Augusta, MAINE – Maine Democratic Party Chairman Phil Bartlett released the following statement urging Senator Susan Collins to call for a delay in a vote on the Republican tax bill until Senator-elect Doug Jones of Alabama is seated:
“Last night, the people of Alabama spoke loudly and powerfully when they voted to send Doug Jones to the U.S. Senate. Now the Senate has a choice: continue to rush the tax bill through Congress or heed the will of the people of Alabama by waiting to proceed with a vote until Senator-elect Jones is seated.
“Senator Collins has the opportunity to stand up and do what is right. The Maine Democratic Party urges her to call on Majority Leader Mitch McConnell to postpone next week’s expected vote on the tax bill until Senator-elect Jones is sworn into office. To rush such an unfair, corporation-enriching, deficit-exploding tax bill through Congress in the aftermath of Doug Jones’ election would be an affront to the voters of Alabama and would undermine the democratic process.”

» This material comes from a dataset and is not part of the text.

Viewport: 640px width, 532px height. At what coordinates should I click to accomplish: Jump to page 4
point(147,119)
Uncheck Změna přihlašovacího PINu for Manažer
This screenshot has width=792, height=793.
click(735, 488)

There is precedent for delaying major votes following the special election of a U.S. Senator. For example, in 2010, after Republican Scott Brown’s victory in the Massachusetts Senate race to replace Senator Ted Kennedy, Senator Jim Webb, a Democrat of Virginia, called on Senate leaders to suspend a vote on healthcare legislation until Brown was sworn into office. Democrats heeded his call, which at the time was praised by Senator McConnell:
“One concern I know a number of you had about the outcome of this election would be whether the new senator would be seated soon,” McConnell said in 2010. “I am convinced now that no gamesmanship will be played by the other side with regard to future votes in the Senate, thanks to Senator Webb of Virginia. He’s made it clear that he will not participate in any additional health care votes prior to Senator Brown being sworn in. Let’s honor the wishes of the people of Massachusetts and move forward.”
In response to that 2010 special election, Senator Collins said that Brown’s election reflects “the fact that so many people are appalled at the process by which the health care bill was negotiated behind closed doors, rammed through the Senate with limited debate and amendments, and riddled with special deals to garner votes.”